Id. at 692, 66 S.Ct. at 1195. Recently, the Ninth Circuit applied the de minimis rule in Lindow v. United States, 738 F.2d 1057 (9th Cir.1984). There the court held that employees of the United States Army Corps of Engineers were not entitled to compensation for short periods of time before their shifts began when they read and discussed the log book with the preceding shift. The court stressed that the employees were not required to come in early for this purpose and emphasized the difficulties in accounting for small and varying periods of time. Therefore, the court held the seven or eight minute periods at issue were not compensable under the FLSA. Id. at 1062 (citations omitted).

39

The district court concluded correctly that appellant is not entitled to compensation for his meal period. We emphasize that this opinion is addressed to the particular facts of the present case. There may be cases where letter carriers are obliged to conduct more substantial activities during lunch time and would be entitled to compensation. In the present case, however, we agree with the district court that appellants are not entitled to relief.

40

The decision of the district court is AFFIRMED.

1

29 U.S.C. Sec. 207(a)(1) provides:

Except as otherwise provided in this section, no employer shall employ any of his employees who in any work week is engaged in commerce or in the production of goods for commerce, or is employed in an enterprise engaged in commerce or in the production of goods for commerce, for a work week longer than 40 hours unless such employee receives compensation for his employment in excess of the hours above specified at a rate not less than one and one half times the regular rate at which he is employed.

2

C.F.R. Sec. 785.19 provides:

Sec. 785.19 Meal.

(a) Bona fide meal periods.
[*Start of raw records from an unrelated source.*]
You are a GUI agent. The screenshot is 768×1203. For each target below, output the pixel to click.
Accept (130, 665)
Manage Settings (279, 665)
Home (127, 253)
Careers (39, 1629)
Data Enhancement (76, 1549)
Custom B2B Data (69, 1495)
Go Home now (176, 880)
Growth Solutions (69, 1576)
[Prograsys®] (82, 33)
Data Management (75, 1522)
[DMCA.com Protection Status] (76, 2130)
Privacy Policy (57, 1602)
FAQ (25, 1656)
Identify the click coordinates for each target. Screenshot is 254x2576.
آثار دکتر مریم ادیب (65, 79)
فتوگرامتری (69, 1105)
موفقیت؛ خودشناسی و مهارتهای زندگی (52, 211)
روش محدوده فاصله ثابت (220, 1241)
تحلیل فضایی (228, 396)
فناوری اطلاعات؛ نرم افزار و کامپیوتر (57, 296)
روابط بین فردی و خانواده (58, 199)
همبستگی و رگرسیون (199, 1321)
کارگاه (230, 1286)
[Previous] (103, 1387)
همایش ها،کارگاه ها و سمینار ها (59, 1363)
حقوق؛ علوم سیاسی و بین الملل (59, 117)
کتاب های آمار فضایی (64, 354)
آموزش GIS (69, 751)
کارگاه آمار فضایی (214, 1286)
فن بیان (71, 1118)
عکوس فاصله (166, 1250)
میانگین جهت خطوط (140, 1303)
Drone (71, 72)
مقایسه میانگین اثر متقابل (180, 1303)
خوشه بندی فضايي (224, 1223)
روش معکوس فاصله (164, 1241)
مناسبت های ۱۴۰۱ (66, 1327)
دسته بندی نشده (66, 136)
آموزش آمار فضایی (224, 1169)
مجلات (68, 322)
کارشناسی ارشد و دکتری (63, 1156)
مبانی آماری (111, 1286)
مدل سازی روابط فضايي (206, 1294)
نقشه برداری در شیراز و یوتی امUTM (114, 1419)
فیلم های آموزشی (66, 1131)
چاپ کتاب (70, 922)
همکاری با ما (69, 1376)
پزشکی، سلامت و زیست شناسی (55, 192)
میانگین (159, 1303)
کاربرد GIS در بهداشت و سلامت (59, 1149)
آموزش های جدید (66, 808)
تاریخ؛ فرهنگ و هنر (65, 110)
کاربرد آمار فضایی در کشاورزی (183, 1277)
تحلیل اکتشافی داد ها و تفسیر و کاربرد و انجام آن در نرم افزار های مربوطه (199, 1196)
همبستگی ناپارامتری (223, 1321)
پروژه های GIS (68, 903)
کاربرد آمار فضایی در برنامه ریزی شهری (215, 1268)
Bona fide meal periods are not worktime. Bona fide meal periods do not include coffee breaks or time for snacks. These are rest periods. The employee must be completely relieved from duty for the purposes of eating regular meals. Ordinarily 30 minutes or more is long enough for a bona fide meal period. A shorter period may be long enough under special conditions. The employee is not relieved if he is required to perform any duties, whether active or inactive, while eating. For example, an office employee who is required to eat at his desk or a factory worker who is required to be at his machine is working while eating. (Culkin v. Glenn L. Martin, Nebraska Co., 97 F.Supp. 661 (D.Neb.1951), aff'd 197 F.2d 981 (C.A. 8, 1952), cert. denied 344 U.S. 888, 73 S.Ct. 183, 97 L.Ed. 687 (1952); Thompson v. Stock & Sons, Inc., 93 F.Supp. 213 (E.D.Mich.1950), aff'd 194 F.2d 493 (C.A. 6, 1952); Biggs v. Joshua Hendy Corp., 183 F.2d 515 (C.A. 9, 1950), 187 F.2d 447 (C.A. 9, 1951); Walling v. Dunbar Transfer & Storage Co., 3 W.H. Cases 284; 7 Labor Cases para. 61.565 (W.D.Tenn.1943); Lofton v. Seneca Coal and Coke Co., 2 W.H. Cases 669; 6 Labor Cases para. 61,271 (N.D.Okla.1942); aff'd 136 F.2d 359 (C.A. 10, 1943); cert. denied 320 U.S. 772, 64 S.Ct. 77, 88 L.Ed. 462 (1943); Mitchell v. Tampa Cigar Co., 36 Labor Cases para. 65, 198, 14 W.H. Cases 38 (S.D.Fla.1959); Douglass v. Hurwitz Co., 145 F.Supp. 29, 13 W.H. Cases (E.D.Pa.1956))

(b) Where no permission to leave premises. It is not necessary that an employee be permitted to leave the premises if he is otherwise completely freed from duties during the meal period.